Directions:
[1] Condense the paragraph of the essay on corporations and P2P that begins "In the current neoliberal and deregulatory phase" into a bulleted list that keeps its main facts.
[2] According to the essay on corporations and P2P, why must pressure for positive social change come from outside companies? Answer in one to three sentences.
[3] Please proceed with the essay on corporations and P2P, picking up right after its final sentence.

Given passage:
[Start]
The ultimate aim of the corporation is to make profit and for this it has to measure value. The corporation is not concerned with the use value of products, but only with its exchange value. It will produce anything that can produce profit and in order to do that has become a formidable machine of creating mostly artificial desires.
To protect its ultimate aim of making profit corporations are organized on a feudal basis. Corporations are not democracies, but feudal organizations whether in the older bureaucratic format of the industrial era or the management by objectives of the cognitive era. Objectives are produced in a top-down format.
In the current neoliberal and deregulatory phase capitalism has created a hypercompetitive environment based on speed. Instead of exploiting the body of the worker as in the industrial era, it is now focused on the psyche of the knowledge worker. It has tremendously increased the pressure on individuals with its elusive search for zero time (no wastage of time). Stress and related illnesses are growing by the day and working hours have increased in the United States. Production and productive behavior has left the factory and office to infiltrate the daily lives of everyone. Learning has to take place ‘after hours’. The safe heaven of a fixed salary is increasingly being replaced by precarious and short-term contracts.
A corporation is not based on the common good, unlike P2P processes.
This is why the relationship between peer to peer, which it needed by the system to function effectively, and capitalism, is inherently problematic and rife with tensions.
From within, companies are not drawn to positive social change since their priority is to get the resources at the lowest possible price and to sell products and services at the maximum price allowed by the competitive environment. Pressure has to come from the outside: from the democratic polity with its regulations and through the demands of the new generations of workers that necessitate reform of working practices within the corporation.
This is why peer to peer, while growing in the corporate sector, is thriving in the social field. The dotcom crisis of 2000 was a first indication that the system was not able to harness P2P innovation to its full extent. It could not transform the ‘use value’, increasingly ‘beyond measure’ (See Note below), into exchange value. In the social field, P2P is creating a continuing stream of innovations with corporations such as the music industry vigorously opposed to them. One could argue without too much exaggeration that industry sectors such as the RIAA are pretty much in the situation of the guilds during the advent of industrial capitalism: they tried to stop, in vain, a more productive system.
P2P and Open Source production processes are increasingly making new and better ‘products’ than their for-profit counterparts. People by the millions are flocking to such projects and to the free intellectual exchange and collective knowledge production of the Internet. This is why I argued that the corporation, beholden to its shareholders, is not the cutting edge of social change, but rather a field of tension and contradiction between the cooperative nature of work and its private appropriation, between the demand for cooperative and synergetic working practices and the feudal nature of its power structure and, on the macro scale, between the win-win-win nature of P2P projects (the last win refers not to the gain of the parties involved, but to the wider social field in which they operate) and the social indifference of corporations. This is why we need new forms of cooperative organization, and eventually the instauration of the social wage to stimulate it even further. Meanwhile, through its competition with P2P processes, corporations will be forced to adapt.
[End]
Interface element records:
[Start]
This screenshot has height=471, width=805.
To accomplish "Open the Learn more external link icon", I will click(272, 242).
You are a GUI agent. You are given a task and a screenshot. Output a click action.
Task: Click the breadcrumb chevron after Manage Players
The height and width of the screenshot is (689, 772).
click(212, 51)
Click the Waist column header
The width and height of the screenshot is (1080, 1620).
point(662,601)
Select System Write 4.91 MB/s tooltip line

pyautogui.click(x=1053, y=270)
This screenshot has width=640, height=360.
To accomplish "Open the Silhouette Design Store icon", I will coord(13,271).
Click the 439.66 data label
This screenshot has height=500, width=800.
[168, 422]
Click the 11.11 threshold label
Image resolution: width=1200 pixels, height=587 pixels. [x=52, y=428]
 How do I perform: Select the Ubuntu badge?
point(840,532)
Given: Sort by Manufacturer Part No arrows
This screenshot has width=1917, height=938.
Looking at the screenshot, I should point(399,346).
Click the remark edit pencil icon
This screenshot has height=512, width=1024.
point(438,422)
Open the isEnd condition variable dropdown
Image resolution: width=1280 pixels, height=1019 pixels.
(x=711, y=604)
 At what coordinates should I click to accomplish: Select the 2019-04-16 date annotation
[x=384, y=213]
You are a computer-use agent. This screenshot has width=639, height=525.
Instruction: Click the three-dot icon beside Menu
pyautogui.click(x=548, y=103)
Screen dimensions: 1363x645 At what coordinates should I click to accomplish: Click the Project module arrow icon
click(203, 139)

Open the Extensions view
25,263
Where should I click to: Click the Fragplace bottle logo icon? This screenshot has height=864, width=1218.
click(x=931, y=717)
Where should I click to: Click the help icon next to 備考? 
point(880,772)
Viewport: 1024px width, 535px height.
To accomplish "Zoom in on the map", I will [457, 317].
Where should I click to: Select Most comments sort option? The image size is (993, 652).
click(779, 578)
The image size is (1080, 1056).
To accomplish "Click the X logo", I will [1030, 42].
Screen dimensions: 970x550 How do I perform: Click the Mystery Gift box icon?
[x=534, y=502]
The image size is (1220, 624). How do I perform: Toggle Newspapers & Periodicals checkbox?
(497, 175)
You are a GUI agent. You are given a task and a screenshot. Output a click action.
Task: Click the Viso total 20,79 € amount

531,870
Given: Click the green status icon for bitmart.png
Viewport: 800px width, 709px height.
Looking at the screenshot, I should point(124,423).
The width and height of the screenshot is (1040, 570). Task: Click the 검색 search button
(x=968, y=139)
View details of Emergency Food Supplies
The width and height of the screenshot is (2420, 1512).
[End]
Exercise results:
[1]
- In the current neoliberal, deregulatory phase, capitalism has created a hypercompetitive environment based on speed.
- It now targets the psyche of the knowledge worker rather than the worker's body, as it did in the industrial era.
- Its search for zero time has greatly increased pressure on individuals. Stress and related illnesses are growing, and working hours have increased in the United States.
- Production and productive behavior have moved out of the factory and office into everyone's daily life, and learning has to happen "after hours."
- Fixed salaries are increasingly being replaced by precarious, short-term contracts.

[2] From within, companies are not drawn to positive social change, because their priority is to get resources at the lowest possible price and sell products and services at the maximum price the competitive environment allows. So the pressure has to come from outside: from the democratic polity through its regulations, and from the demands of new generations of workers that require reform of working practices.

[3]
Of course, one must applaud change agents within the corporation and their attempts to humanize it as Dr. Volckmann is attempting and stimulating through his Integral Leadership Review. But can they really transcend the inherently feudal nature of its power structure and the inherently a-social nature of its purposes?
To conclude, some personal experiences
I believe that today, one should speak from a subjective-objective mode of awareness, acknowledging if we can, our own biases, perspectives and experiences. My position above has been of course partly driven not by ‘objective insight,’ but by my own limitations in emotionally and cognitively processing my experience.
My first job experience was a happy one. As reference librarian and analyst for the United States Information Agency, we had a double task, to distribute the positions of the U.S. government, but also, to reflect the richness of its democratic polity by giving access to the wide variety of the opinion press. Furthermore, the ethic of service characteristic of the tradition of reference librarianship, geared to helping people in their research, was humanly very satisfying.
My second job involved three years as strategic business information manager for the top management of the agribusiness wing of a major petroleum multinational. Though I was involved in a major cost cutting (and people cutting) exercise and cultural change project, it was a good time for me, as I had the freedom to pioneer a trend-setting virtual library project. Tensions between the various factions of top management were high, but I had a neutral position, and there was nevertheless a serious amount of personal integrity in this environment.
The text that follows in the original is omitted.